EXERCISE> How do the lines below between the ones holding "Expand the 更多 timeframe menu" and "1092x1092 pixels.", inclusive, read? Give them again exactly, with no other lines.

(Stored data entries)
::::::
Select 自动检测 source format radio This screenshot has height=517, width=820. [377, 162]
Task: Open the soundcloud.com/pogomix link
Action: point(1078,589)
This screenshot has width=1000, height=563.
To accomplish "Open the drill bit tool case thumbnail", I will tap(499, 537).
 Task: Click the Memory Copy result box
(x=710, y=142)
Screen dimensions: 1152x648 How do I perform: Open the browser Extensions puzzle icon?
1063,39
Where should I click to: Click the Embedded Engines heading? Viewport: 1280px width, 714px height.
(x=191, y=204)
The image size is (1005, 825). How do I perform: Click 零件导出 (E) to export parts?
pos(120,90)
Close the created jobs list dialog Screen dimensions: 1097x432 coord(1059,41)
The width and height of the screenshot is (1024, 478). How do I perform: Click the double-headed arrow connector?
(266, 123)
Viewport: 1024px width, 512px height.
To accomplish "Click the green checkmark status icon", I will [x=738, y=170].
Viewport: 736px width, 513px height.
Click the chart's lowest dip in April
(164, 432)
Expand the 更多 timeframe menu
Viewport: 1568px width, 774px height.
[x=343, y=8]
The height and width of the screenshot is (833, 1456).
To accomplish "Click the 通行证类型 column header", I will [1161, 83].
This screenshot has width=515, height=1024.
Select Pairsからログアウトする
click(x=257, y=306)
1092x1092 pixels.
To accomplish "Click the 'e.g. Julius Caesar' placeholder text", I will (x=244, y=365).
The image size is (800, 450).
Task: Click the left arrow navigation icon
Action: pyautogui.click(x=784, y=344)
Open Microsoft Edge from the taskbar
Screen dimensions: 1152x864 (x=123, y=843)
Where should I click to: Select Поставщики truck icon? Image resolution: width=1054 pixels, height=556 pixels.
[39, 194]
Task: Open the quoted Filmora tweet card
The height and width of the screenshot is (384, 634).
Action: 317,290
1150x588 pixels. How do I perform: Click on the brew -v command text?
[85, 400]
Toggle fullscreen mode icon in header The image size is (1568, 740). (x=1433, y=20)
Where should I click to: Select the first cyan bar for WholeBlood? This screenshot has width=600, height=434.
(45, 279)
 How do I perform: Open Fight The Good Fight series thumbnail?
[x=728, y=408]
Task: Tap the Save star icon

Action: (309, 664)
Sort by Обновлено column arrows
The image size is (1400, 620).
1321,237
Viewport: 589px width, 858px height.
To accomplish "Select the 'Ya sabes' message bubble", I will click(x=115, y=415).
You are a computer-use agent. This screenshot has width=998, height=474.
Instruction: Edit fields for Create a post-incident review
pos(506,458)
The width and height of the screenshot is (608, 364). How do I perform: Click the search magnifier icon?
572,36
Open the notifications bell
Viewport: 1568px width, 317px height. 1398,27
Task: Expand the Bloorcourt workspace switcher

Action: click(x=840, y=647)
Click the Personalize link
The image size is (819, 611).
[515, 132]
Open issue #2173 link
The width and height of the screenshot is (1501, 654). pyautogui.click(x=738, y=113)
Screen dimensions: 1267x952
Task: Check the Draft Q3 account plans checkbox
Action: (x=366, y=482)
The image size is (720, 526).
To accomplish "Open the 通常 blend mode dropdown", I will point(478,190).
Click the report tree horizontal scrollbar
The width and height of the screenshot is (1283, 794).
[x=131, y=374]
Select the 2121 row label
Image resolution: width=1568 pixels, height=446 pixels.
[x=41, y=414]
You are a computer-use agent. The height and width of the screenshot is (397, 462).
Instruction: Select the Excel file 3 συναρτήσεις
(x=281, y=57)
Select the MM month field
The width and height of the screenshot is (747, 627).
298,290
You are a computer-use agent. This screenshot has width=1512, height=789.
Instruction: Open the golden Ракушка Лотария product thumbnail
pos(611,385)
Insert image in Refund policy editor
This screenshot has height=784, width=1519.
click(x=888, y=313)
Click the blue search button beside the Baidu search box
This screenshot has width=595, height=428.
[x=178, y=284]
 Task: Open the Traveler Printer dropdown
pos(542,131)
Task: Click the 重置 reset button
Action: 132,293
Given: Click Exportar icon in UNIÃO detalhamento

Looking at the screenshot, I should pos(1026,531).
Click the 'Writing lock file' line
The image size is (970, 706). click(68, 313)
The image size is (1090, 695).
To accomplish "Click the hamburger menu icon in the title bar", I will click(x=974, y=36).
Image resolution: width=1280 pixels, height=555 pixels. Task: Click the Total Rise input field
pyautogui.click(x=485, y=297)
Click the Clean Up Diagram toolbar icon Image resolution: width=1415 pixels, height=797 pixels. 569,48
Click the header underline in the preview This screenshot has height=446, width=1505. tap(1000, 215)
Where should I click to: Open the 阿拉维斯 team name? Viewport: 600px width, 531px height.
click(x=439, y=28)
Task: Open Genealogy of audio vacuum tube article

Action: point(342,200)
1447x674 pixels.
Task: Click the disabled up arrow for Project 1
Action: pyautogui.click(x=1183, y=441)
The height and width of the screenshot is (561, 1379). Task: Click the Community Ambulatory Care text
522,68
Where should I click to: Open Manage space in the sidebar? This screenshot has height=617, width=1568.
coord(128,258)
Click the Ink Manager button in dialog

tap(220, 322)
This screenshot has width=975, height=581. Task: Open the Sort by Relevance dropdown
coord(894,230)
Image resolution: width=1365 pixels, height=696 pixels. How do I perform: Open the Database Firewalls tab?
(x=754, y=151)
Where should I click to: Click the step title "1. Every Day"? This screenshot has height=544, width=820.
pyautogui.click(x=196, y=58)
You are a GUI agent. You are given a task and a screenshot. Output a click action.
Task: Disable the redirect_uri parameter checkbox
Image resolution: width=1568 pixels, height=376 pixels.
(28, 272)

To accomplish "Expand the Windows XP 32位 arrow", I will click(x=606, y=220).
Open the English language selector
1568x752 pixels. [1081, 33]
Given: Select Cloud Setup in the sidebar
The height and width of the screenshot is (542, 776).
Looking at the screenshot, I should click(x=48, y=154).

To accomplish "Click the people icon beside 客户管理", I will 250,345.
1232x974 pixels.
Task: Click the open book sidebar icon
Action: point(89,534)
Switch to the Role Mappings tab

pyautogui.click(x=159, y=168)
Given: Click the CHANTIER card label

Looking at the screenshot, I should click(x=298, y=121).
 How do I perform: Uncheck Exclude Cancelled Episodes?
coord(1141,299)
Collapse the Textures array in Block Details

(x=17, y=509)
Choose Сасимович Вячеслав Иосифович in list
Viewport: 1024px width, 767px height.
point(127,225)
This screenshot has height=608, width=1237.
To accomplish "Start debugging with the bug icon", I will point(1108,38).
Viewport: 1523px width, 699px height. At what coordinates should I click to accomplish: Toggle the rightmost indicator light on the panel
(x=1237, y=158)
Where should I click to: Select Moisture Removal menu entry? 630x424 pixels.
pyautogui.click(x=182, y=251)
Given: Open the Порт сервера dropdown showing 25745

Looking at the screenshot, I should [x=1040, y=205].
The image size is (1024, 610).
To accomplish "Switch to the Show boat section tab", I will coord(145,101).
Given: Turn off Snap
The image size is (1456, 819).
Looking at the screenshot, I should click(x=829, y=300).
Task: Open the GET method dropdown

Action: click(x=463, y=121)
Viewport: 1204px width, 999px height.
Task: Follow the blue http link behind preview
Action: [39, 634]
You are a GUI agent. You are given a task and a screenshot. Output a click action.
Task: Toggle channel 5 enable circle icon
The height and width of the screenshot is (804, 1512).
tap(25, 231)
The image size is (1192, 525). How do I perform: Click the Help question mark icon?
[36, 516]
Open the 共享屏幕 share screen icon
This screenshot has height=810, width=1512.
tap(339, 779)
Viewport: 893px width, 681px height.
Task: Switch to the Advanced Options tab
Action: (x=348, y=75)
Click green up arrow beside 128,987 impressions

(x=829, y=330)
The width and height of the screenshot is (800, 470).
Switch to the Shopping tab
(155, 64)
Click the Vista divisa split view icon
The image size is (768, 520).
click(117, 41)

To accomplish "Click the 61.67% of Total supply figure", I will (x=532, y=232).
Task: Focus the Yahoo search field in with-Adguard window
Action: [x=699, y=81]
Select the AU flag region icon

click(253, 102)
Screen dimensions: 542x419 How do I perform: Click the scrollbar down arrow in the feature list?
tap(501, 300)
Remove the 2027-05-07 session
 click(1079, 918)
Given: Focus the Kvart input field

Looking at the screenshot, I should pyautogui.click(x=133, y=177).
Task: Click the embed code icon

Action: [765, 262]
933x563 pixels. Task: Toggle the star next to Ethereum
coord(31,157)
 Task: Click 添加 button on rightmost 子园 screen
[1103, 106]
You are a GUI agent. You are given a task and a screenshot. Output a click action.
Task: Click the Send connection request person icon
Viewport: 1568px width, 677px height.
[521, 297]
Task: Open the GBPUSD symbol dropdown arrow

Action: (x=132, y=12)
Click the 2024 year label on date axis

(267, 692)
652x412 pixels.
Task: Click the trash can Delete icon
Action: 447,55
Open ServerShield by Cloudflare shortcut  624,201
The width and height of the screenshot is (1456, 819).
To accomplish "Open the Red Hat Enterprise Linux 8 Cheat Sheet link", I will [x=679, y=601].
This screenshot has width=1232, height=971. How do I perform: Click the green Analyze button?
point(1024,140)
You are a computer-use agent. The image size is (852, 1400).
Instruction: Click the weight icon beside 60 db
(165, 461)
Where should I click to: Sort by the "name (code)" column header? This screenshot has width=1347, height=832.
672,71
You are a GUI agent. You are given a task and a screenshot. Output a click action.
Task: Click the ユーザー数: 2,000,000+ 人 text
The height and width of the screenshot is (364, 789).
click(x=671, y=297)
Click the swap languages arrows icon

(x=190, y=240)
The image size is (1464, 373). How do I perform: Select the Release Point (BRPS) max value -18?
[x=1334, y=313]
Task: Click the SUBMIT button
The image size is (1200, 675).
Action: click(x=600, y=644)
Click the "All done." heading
::::::
WRITTEN ANSWER>
Expand the 更多 timeframe menu
Viewport: 1568px width, 774px height.
[x=343, y=8]
The height and width of the screenshot is (833, 1456).
To accomplish "Click the 通行证类型 column header", I will [1161, 83].
This screenshot has width=515, height=1024.
Select Pairsからログアウトする
click(x=257, y=306)
1092x1092 pixels.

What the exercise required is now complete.